烯烃及芳环的 C=C 双键经臭氧、氧化锇等作用而氧化断裂生成醛,是醛的重要合成法之一。此外,将烯烃变为醛的方法尚有用在 Rh 及 Co 催化下与氢及一氧化碳起反应的加氢甲酰化,硼氢化反应以及将芳环上的 C-H 直接转化为 Li 而起甲酰化反应等。
烯烃经加成-氧化、加成-还原、加成-水解、加成异构化以及一氧化碳插入反应等则能合成酮。
由烯烃臭氧氧化合成醛 烯烃及芳香环等与臭氧反应,先生成过氧化物,由于有爆炸危险不予分离,直接将其还原为醛。还原可用催化氢化、锌、碘化钠、磷化氢类化合物、亚磷酸、甲硫醚等方法。要是不予还原则经氧化分解得酸。 有多个双键共存时,臭氧化的选择性一般在电子密度高而位阻小的双键。芳香环的反应较迟钝,有不饱和侧链存在时优先选择氧化侧链双键。含杂原子的芳环对臭氧的稳定性大于苯环。 由烯烃臭氧氧化合成醛示例 1 :
A dry, 100-mL, round-bottomed flask containing a magnetic stirring bar is fitted with an inlet adapter for ozonolysis and charged with 1-cyclopenteneacetonitrile (5.0 g, 46.7 mmol, and 60 mL of dry dichloromethane. A gentle stream of dry ozone is passed through the solution and the flask is immediately cooled to −78°C. Ozonolysis is continued until the distinctive blue color of excess ozone is first observed, ozonolysis is then terminated, and the excess ozone is removed by purging with a stream of nitrogen for 5-10 min. The solution is allowed to warm to room temperature, the ozonolysis adapter is replaced with a rubber septum, and neat dimethyl sulfide (3.9 g, 62.1 mmol) is added via syringe. The solution is allowed to stir at room temperature for 36 hr during which time the solution changes in color from a pale yellow to dark red. The resulting solution is concentrated under reduced pressure using a rotary evaporator, and the resulting thick, red syrup is diluted with 40 mL of ethyl acetate and washed with water (3 × 25 mL. The aqueous phase is extracted with ethyl acetate (3 × 25 mL), the organic phases are combined, rinsed with brine in order to remove all DMSO, dried (MgSO 4 ), filtered, and concentrated. The residual red oil (5.55 g, 98%) contains only trace impurities and can be used without purification in most cases. If required, further purification is achieved by rapid radial chromatography on a 2-mm plate using the solvent delivery tip designed for a 4-mm plate and eluting with 50% ethyl acetate-hexane. The desired fractions are combined and concentrated to provide 1-oxo-2-cyclohexenyl-2-carbonitrile (4.8g, 85% yield) as a pink oil.
由烯烃臭氧氧化合成醛示例 2:
A 500 mL, three-necked, round-bottomed flask is fitted with a glass tube to admit ozone, a calcium chloride drying tube, a glass stopper, and a magnetic stirring bar and is charged with 6.161 g of cyclohexene (0.075 mol), 250 mL of dichloromethane, and 50 mL of methanol.
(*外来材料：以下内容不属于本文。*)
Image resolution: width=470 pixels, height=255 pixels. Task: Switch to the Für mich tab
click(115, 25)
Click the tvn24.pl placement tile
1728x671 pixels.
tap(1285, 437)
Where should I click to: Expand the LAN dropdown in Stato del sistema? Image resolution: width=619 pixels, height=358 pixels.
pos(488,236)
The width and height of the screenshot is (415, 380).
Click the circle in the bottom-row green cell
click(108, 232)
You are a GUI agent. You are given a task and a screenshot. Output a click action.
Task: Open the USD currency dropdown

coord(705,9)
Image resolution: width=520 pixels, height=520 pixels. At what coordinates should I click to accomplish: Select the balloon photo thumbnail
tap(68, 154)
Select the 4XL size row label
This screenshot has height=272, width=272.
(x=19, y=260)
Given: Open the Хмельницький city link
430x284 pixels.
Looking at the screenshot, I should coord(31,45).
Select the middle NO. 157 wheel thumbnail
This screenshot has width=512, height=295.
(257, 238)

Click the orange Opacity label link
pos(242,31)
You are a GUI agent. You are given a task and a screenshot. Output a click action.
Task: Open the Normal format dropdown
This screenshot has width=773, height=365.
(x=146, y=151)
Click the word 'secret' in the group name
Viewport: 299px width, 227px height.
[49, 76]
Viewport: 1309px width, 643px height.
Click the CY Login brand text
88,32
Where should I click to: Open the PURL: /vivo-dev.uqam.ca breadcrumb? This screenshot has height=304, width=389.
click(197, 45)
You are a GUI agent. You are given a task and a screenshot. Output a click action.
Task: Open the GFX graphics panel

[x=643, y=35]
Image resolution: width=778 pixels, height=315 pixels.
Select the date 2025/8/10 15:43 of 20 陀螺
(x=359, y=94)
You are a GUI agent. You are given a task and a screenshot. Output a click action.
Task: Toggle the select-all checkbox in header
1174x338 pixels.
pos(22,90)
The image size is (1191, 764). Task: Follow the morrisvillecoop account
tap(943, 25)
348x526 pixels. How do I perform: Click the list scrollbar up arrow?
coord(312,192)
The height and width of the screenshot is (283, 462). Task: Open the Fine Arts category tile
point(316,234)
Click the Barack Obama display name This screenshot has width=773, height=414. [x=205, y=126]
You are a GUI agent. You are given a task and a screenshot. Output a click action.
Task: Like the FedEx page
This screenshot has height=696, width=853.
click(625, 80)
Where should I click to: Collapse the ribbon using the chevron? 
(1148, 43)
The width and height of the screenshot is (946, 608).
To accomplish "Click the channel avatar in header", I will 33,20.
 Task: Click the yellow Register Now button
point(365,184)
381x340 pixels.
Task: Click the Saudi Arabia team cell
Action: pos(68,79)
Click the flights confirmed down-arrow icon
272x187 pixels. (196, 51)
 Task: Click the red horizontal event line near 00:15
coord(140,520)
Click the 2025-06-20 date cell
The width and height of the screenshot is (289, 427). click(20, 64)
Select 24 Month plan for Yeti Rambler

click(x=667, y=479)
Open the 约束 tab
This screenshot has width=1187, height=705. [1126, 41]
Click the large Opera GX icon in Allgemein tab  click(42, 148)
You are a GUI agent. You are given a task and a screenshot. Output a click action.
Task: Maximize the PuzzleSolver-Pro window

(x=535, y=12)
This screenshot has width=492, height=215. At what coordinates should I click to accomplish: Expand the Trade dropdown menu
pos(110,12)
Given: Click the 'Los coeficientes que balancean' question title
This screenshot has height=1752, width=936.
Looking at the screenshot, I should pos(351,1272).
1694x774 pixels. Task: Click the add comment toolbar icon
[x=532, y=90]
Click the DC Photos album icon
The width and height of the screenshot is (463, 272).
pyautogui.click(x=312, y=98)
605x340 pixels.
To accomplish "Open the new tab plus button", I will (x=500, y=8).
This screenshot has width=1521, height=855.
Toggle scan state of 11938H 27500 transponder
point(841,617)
The flask is cooled to ca. −78°C (2-propanol–dry ice), and ozone is bubbled through the solution with stirring. When the solution turns blue, ozone addition is stopped. Nitrogen is passed through the solution until the blue color is discharged and then the cold bath is removed. The drying tube and ozone inlet are replaced with a stopper and rubber septum, and 1.215 g of p-toluenesulfonic acid (TsOH) (10% w/w) is added. The solution is allowed to warm to room temperature as it stirs under an atmosphere of nitrogen for 90 min. Anhydrous sodium bicarbonate (2.147 g, 4 mol-equiv) is added to the flask and the mixture is stirred for 15 min, and then 12 mL of dimethyl sulfide (0.150 mol) is added. After being stirred for 12 hr, the heterogeneous mixture is concentrated to approximately 50 mL by rotary evaporation. Dichloromethane (100 mL) is added and the mixture is washed with 75 mL of water. The aqueous layer is extracted with two more 100-mL portions of dichloromethane,and the combined organic layers are washed with 100 mL of water. After extracting the aqueous layer with 100 mL of dichloromethane, the organic layers are dried over anhydrous magnesium sulfate, filtered, and concentrated by rotary evaporation. Short-path distillation of the crude product gives 8.2–8.4 g of 6,6-dimethoxyhexanal, 68–70%, bp 80–82°C/1.75 mm.